## WORK INSTRUCTIONS:
Nothing is needed except the lines below that run from the one with "Terms and Conditions (509, 2380)" through the one with "Recovery Unplugged at", repeated exactly.

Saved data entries
____

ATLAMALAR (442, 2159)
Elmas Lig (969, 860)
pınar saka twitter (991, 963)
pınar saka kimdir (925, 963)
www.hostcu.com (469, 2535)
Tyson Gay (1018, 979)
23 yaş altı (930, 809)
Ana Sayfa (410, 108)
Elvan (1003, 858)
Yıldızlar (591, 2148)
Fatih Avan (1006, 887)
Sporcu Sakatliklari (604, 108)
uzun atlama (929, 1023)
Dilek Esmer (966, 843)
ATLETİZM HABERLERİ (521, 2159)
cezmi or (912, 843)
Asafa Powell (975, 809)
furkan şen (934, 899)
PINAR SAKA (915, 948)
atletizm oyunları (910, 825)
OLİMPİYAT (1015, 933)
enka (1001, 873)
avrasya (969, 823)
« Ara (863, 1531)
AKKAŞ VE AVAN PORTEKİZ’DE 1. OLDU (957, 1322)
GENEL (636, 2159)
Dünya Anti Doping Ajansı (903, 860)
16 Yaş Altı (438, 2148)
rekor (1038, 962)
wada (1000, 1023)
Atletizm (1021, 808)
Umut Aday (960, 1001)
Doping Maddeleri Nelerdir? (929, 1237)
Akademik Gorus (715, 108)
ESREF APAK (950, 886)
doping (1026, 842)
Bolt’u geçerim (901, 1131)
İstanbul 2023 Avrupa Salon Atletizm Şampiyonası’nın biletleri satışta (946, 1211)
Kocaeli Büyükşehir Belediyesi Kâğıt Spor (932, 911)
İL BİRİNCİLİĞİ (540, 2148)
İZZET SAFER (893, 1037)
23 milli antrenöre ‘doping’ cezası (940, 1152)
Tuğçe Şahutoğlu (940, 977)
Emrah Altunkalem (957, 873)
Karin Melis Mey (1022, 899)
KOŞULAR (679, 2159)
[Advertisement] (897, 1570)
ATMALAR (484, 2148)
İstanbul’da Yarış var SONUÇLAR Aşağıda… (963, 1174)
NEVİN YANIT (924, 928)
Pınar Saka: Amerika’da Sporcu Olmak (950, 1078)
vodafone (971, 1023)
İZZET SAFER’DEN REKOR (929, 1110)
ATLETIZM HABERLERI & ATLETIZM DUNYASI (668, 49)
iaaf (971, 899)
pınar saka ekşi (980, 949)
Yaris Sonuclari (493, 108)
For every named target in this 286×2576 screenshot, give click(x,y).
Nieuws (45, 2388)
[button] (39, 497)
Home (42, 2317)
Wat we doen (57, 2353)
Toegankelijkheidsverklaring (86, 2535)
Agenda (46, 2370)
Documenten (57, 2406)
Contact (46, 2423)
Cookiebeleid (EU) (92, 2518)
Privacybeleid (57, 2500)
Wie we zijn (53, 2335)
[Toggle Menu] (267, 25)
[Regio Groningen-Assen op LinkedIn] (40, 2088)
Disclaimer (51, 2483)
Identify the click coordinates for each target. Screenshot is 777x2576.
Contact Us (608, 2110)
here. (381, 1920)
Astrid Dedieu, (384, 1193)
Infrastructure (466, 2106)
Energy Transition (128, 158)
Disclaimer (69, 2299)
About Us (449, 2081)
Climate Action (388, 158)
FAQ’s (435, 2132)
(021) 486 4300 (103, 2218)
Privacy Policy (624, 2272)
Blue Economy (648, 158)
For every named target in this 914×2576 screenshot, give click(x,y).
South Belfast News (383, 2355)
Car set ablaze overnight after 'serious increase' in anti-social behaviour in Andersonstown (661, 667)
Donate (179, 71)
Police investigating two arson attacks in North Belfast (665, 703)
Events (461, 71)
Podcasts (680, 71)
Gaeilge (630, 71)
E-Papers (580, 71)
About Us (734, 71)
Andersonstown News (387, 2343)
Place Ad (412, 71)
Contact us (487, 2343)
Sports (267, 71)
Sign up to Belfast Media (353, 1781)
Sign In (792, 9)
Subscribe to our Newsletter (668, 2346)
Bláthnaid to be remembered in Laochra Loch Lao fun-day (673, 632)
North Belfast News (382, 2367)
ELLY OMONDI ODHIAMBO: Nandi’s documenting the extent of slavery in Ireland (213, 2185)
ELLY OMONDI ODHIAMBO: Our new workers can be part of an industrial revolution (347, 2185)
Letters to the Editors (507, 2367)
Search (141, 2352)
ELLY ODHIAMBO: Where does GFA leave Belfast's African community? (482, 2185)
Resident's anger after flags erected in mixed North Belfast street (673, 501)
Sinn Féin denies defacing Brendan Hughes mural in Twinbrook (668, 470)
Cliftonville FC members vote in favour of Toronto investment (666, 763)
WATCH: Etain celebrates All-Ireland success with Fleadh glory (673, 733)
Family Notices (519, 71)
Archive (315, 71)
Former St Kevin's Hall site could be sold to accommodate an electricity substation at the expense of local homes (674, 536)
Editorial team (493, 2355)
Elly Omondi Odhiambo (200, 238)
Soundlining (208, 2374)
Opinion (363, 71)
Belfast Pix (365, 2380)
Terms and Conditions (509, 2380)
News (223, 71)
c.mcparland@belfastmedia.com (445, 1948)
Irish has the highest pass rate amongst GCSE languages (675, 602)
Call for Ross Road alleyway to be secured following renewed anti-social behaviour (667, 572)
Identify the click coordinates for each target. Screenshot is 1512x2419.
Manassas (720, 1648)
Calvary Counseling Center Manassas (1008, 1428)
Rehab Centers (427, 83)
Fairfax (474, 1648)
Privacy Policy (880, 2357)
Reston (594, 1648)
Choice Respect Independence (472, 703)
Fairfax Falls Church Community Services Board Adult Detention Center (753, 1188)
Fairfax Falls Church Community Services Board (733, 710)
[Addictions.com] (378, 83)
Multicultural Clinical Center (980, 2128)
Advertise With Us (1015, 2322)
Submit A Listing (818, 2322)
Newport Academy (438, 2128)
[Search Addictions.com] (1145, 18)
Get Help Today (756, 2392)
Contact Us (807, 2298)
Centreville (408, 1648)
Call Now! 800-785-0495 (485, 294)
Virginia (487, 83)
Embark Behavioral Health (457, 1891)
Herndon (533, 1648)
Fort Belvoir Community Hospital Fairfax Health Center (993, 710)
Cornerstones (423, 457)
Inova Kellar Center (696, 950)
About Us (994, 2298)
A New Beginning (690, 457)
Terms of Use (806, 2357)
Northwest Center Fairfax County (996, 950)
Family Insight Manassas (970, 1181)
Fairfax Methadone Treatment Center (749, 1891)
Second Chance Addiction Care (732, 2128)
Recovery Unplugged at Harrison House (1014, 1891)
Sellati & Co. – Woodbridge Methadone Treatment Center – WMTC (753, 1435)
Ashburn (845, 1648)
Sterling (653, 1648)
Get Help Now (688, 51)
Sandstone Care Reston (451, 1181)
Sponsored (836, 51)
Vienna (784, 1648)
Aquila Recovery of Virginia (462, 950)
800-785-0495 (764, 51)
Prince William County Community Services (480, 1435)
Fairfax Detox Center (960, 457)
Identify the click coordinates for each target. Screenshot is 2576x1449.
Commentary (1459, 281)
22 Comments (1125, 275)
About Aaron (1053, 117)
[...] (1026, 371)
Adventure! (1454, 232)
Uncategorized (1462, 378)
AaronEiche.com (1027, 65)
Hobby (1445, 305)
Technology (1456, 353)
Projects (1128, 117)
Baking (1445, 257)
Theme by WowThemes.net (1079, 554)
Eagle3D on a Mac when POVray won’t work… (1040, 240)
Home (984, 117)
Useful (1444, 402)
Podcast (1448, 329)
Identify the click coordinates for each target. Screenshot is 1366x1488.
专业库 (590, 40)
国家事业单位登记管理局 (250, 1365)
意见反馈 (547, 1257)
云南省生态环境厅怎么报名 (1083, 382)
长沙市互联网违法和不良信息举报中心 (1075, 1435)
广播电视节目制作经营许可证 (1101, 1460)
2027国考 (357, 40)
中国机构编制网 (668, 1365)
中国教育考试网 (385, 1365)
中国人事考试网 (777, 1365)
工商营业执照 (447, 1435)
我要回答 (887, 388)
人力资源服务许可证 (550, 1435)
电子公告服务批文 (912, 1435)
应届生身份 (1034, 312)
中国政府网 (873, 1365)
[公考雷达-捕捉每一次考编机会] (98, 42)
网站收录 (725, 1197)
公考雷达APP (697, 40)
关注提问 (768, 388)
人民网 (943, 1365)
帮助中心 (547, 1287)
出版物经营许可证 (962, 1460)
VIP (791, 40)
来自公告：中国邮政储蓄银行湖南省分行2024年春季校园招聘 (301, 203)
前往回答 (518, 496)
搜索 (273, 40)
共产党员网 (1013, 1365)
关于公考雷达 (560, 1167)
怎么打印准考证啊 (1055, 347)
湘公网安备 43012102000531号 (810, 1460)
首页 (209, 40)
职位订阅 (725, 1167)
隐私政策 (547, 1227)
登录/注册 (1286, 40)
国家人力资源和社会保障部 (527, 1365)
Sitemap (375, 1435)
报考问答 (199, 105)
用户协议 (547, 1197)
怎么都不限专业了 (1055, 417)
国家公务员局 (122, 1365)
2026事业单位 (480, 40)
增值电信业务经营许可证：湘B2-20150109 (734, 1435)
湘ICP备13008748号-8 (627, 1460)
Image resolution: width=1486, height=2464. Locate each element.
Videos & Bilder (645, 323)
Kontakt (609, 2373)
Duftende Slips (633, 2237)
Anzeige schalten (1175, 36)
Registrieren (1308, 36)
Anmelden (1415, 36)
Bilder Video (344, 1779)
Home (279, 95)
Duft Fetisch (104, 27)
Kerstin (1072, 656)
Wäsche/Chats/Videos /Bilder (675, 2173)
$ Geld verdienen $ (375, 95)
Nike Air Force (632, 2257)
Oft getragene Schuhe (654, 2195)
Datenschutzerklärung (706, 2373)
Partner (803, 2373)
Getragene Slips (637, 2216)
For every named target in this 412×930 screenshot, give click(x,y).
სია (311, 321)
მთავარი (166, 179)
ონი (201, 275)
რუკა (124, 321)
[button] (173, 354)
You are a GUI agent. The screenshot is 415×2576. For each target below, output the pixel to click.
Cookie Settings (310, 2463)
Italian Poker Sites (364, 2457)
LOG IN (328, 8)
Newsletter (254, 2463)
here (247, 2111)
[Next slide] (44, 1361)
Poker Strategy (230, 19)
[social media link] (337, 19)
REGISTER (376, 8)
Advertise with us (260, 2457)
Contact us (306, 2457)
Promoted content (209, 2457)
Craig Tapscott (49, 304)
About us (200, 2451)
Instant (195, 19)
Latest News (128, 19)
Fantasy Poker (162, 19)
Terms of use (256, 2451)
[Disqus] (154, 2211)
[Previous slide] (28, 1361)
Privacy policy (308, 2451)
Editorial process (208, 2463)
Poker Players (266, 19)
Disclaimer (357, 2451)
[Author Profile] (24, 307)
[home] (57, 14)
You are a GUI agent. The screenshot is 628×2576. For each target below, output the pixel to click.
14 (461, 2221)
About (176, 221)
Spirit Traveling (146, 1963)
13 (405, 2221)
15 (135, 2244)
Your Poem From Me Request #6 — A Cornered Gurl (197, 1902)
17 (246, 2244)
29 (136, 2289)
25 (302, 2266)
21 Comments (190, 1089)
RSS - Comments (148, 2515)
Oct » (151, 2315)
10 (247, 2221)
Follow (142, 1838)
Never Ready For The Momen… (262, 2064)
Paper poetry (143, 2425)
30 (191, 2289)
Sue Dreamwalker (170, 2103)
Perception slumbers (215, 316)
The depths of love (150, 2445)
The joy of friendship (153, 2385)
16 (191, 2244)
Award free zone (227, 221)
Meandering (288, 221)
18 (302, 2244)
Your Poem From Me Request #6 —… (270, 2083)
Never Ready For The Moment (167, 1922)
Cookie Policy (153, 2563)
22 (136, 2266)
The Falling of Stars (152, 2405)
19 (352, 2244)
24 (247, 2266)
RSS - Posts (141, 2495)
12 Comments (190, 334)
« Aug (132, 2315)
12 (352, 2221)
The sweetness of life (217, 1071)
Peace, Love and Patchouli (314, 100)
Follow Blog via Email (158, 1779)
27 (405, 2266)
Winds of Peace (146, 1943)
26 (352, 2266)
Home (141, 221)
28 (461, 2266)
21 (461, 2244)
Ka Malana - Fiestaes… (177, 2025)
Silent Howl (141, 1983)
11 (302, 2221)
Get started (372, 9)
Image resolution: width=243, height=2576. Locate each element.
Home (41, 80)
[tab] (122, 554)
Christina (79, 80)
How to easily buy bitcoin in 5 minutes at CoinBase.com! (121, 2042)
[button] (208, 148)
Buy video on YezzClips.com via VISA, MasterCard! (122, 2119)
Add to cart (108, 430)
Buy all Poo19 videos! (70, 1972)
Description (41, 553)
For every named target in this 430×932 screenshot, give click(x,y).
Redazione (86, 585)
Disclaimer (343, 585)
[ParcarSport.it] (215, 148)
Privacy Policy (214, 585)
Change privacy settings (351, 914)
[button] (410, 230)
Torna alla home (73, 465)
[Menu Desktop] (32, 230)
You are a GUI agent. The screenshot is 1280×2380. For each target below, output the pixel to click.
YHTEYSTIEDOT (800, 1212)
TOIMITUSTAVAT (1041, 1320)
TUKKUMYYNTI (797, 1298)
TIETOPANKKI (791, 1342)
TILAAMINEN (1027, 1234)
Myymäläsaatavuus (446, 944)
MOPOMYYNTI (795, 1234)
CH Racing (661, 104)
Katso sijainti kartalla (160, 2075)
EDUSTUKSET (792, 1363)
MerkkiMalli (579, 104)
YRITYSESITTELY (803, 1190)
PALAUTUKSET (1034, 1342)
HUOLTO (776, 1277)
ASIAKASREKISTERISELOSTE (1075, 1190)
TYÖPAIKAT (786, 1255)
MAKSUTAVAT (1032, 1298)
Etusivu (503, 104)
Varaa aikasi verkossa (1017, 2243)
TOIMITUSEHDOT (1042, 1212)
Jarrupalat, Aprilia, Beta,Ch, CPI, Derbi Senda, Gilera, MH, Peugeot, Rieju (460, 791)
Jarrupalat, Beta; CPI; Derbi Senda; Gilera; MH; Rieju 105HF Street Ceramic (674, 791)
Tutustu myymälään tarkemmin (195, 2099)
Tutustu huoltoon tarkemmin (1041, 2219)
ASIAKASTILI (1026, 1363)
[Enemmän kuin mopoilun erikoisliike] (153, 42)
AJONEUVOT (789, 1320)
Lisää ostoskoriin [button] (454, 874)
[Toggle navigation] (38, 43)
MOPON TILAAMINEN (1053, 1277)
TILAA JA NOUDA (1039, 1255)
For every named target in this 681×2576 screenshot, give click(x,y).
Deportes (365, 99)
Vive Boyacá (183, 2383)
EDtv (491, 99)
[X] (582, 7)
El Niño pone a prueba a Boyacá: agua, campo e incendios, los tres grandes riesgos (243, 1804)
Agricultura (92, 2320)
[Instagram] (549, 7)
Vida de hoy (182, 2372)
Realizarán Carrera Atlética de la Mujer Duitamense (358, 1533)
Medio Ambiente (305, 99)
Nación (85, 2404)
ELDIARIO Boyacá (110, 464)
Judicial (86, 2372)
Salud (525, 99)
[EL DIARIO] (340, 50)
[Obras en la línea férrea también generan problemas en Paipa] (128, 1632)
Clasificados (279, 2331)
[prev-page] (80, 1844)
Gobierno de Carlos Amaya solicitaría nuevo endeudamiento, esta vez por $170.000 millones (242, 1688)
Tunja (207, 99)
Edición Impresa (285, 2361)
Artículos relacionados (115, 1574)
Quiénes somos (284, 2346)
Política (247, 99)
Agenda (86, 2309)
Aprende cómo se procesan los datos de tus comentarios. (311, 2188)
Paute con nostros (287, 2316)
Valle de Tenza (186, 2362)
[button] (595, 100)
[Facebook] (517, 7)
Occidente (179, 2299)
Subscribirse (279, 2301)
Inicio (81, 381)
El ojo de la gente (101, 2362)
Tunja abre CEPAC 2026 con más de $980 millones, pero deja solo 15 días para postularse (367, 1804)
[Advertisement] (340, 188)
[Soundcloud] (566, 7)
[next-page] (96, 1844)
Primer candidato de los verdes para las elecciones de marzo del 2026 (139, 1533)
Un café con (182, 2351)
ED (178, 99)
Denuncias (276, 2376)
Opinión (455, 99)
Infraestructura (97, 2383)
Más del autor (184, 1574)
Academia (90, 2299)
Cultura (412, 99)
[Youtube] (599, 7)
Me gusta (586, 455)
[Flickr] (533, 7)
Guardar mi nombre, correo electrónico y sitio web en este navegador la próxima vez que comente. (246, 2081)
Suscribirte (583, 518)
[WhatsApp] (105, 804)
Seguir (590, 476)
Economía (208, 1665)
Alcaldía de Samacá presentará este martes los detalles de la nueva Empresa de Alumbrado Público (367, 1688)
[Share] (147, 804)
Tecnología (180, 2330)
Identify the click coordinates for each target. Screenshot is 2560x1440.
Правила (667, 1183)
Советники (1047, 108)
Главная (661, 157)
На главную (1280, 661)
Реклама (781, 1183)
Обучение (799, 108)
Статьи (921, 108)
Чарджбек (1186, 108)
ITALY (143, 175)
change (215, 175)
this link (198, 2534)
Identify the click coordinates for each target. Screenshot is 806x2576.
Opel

____

## RESPONSE AREA:
Terms and Conditions (509, 2380)
News (223, 71)
c.mcparland@belfastmedia.com (445, 1948)
Irish has the highest pass rate amongst GCSE languages (675, 602)
Call for Ross Road alleyway to be secured following renewed anti-social behaviour (667, 572)
Identify the click coordinates for each target. Screenshot is 1512x2419.
Manassas (720, 1648)
Calvary Counseling Center Manassas (1008, 1428)
Rehab Centers (427, 83)
Fairfax (474, 1648)
Privacy Policy (880, 2357)
Reston (594, 1648)
Choice Respect Independence (472, 703)
Fairfax Falls Church Community Services Board Adult Detention Center (753, 1188)
Fairfax Falls Church Community Services Board (733, 710)
[Addictions.com] (378, 83)
Multicultural Clinical Center (980, 2128)
Advertise With Us (1015, 2322)
Submit A Listing (818, 2322)
Newport Academy (438, 2128)
[Search Addictions.com] (1145, 18)
Get Help Today (756, 2392)
Contact Us (807, 2298)
Centreville (408, 1648)
Call Now! 800-785-0495 (485, 294)
Virginia (487, 83)
Embark Behavioral Health (457, 1891)
Herndon (533, 1648)
Fort Belvoir Community Hospital Fairfax Health Center (993, 710)
Cornerstones (423, 457)
Inova Kellar Center (696, 950)
About Us (994, 2298)
A New Beginning (690, 457)
Terms of Use (806, 2357)
Northwest Center Fairfax County (996, 950)
Family Insight Manassas (970, 1181)
Fairfax Methadone Treatment Center (749, 1891)
Second Chance Addiction Care (732, 2128)
Recovery Unplugged at Harrison House (1014, 1891)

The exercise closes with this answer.